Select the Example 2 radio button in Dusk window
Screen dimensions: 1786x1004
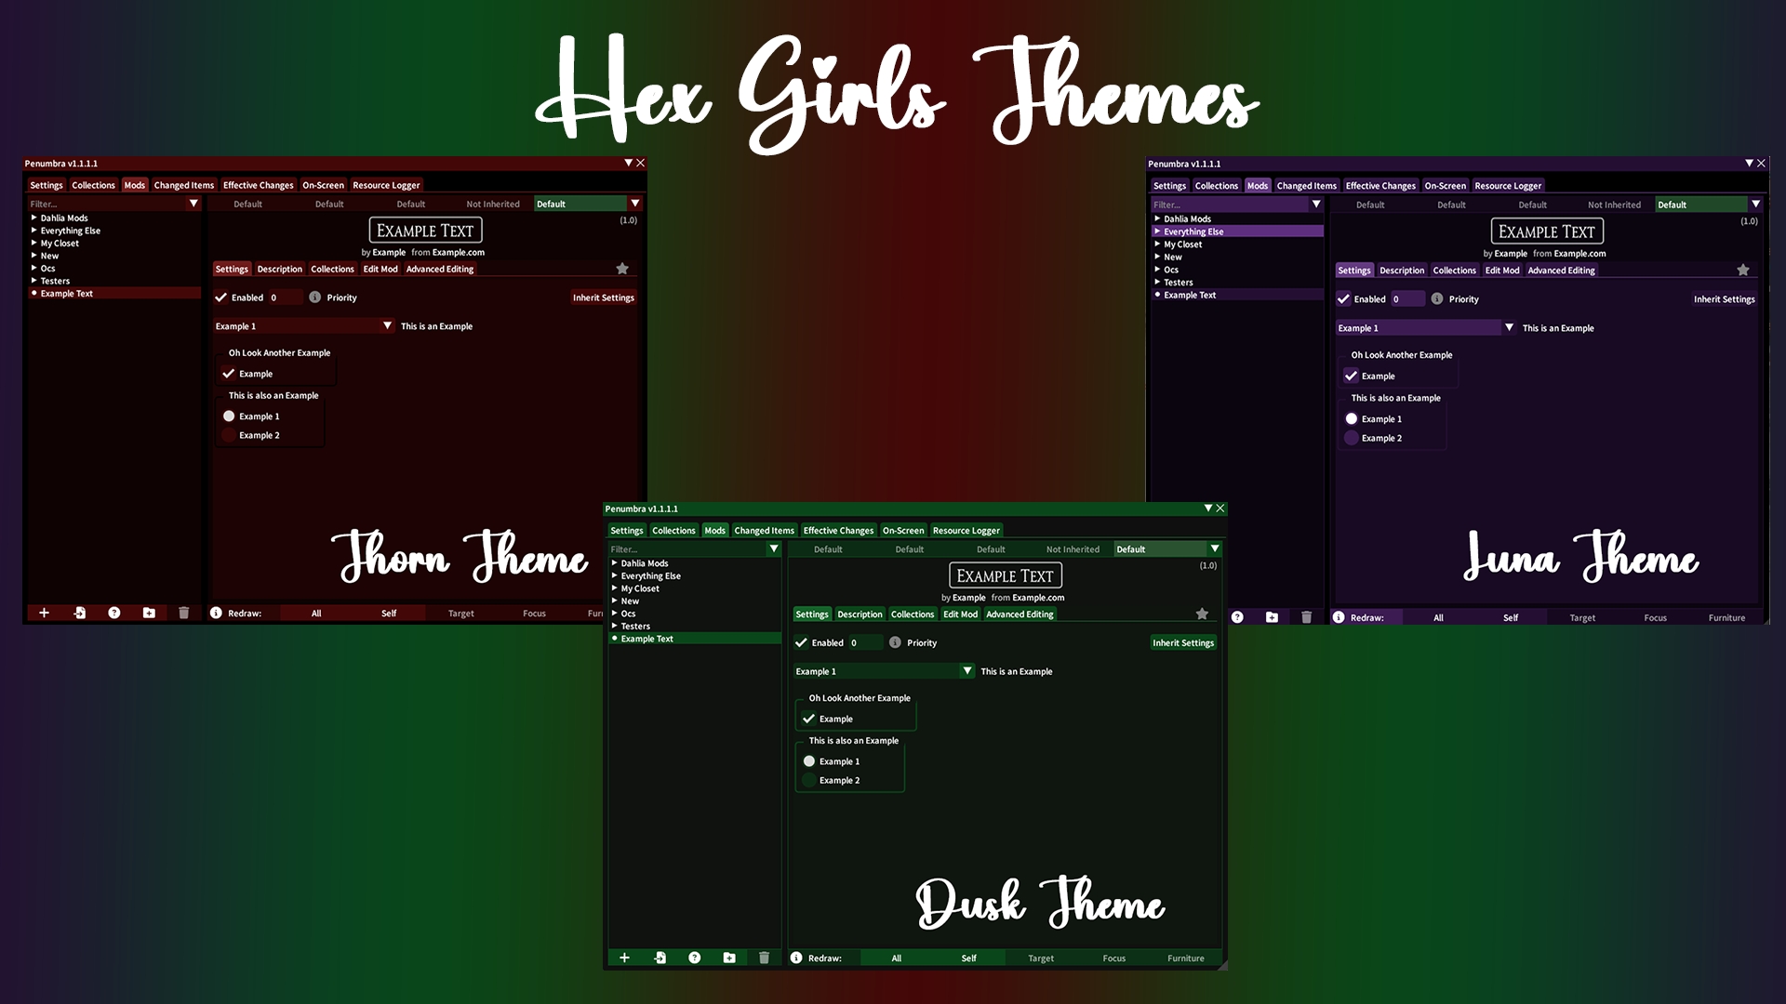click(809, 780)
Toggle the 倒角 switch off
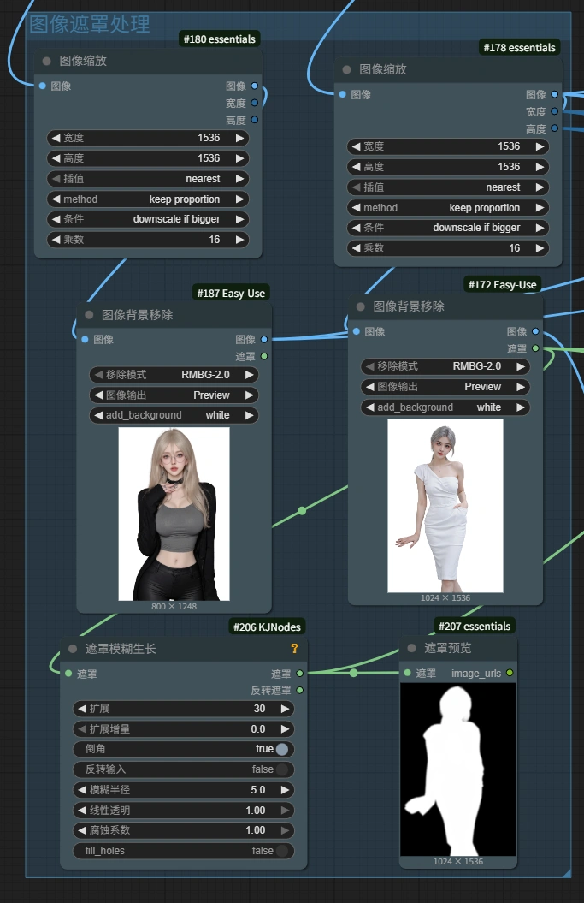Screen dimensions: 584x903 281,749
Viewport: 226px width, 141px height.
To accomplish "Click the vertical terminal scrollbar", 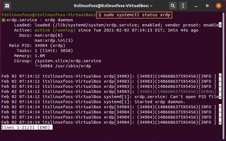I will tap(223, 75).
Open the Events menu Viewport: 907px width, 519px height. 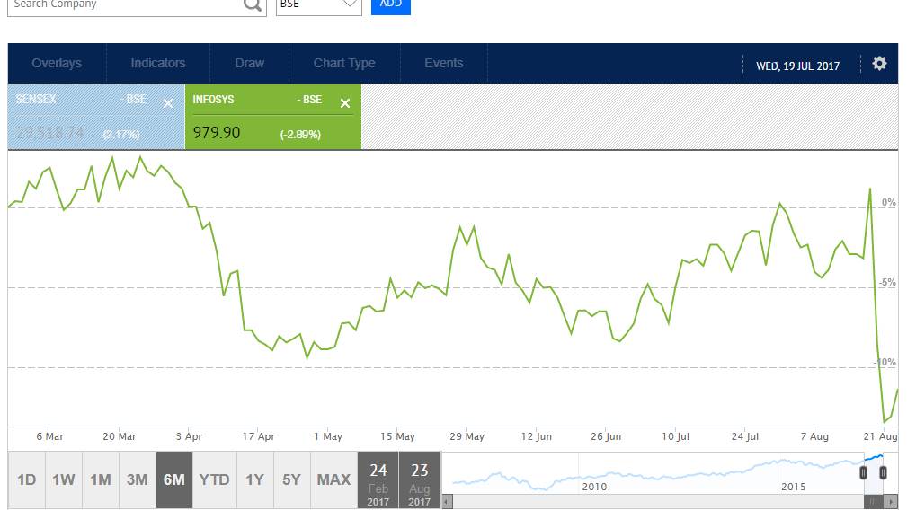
* * *
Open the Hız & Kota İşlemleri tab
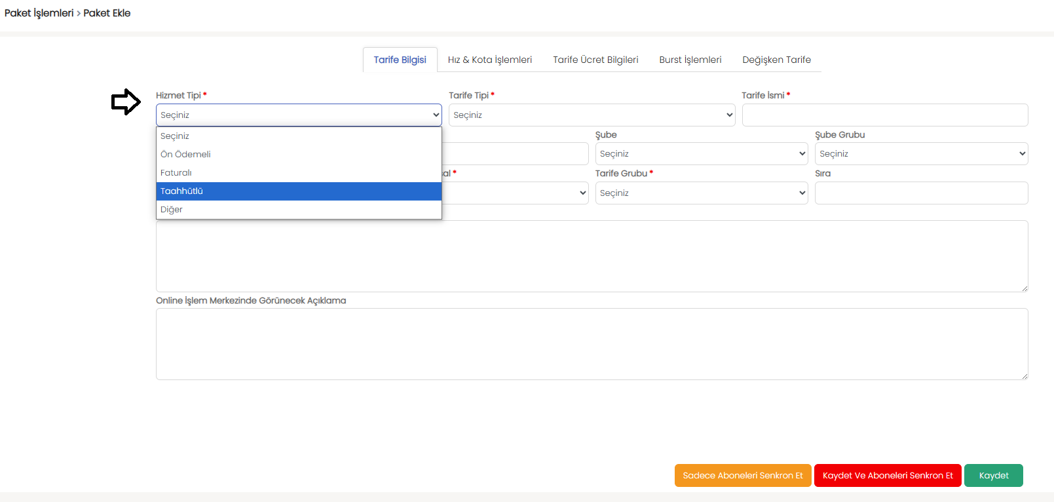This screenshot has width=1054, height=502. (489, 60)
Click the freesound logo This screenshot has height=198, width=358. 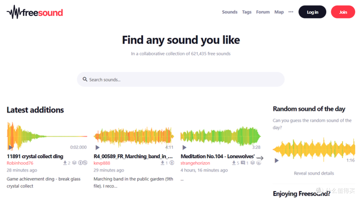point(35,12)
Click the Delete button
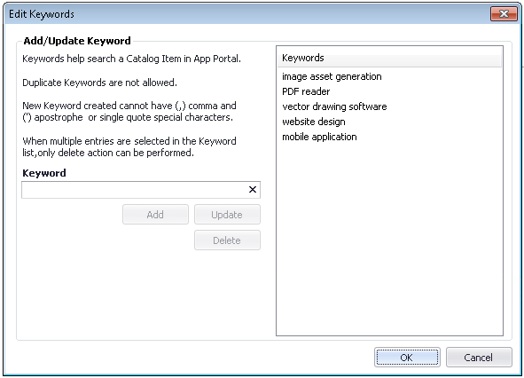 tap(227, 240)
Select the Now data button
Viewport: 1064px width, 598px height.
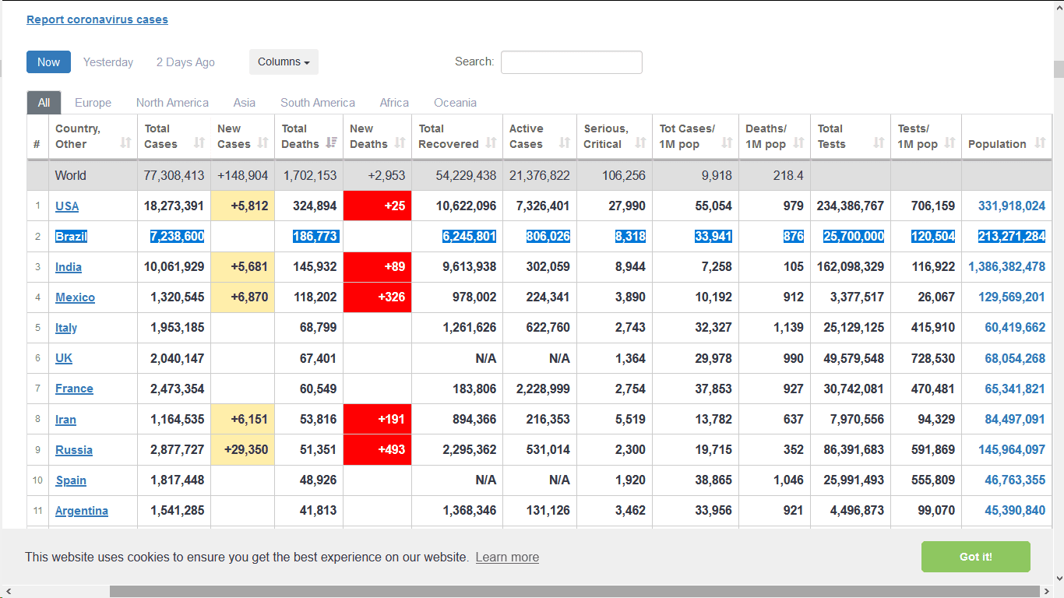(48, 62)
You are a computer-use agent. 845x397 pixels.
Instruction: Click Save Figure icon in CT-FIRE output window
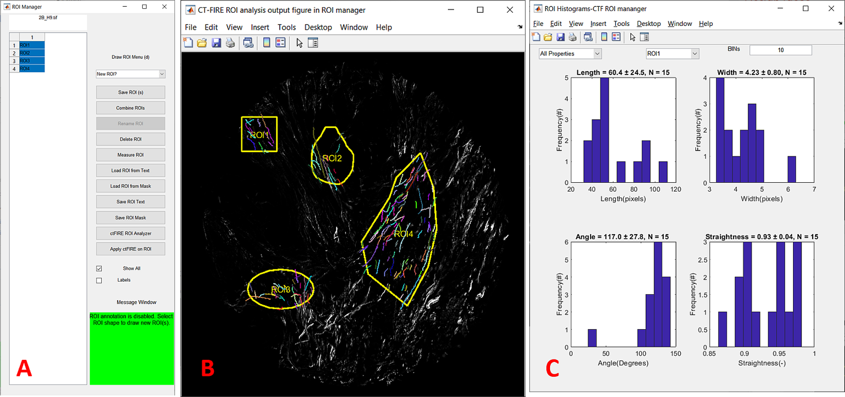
---
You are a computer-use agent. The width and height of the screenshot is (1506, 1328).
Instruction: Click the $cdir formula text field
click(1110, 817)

• **What is needed**
Go through the listing and copy each line with the string "Select".

• **Answer below**
Select the Example 2 radio button in Dusk window
Select the Now data button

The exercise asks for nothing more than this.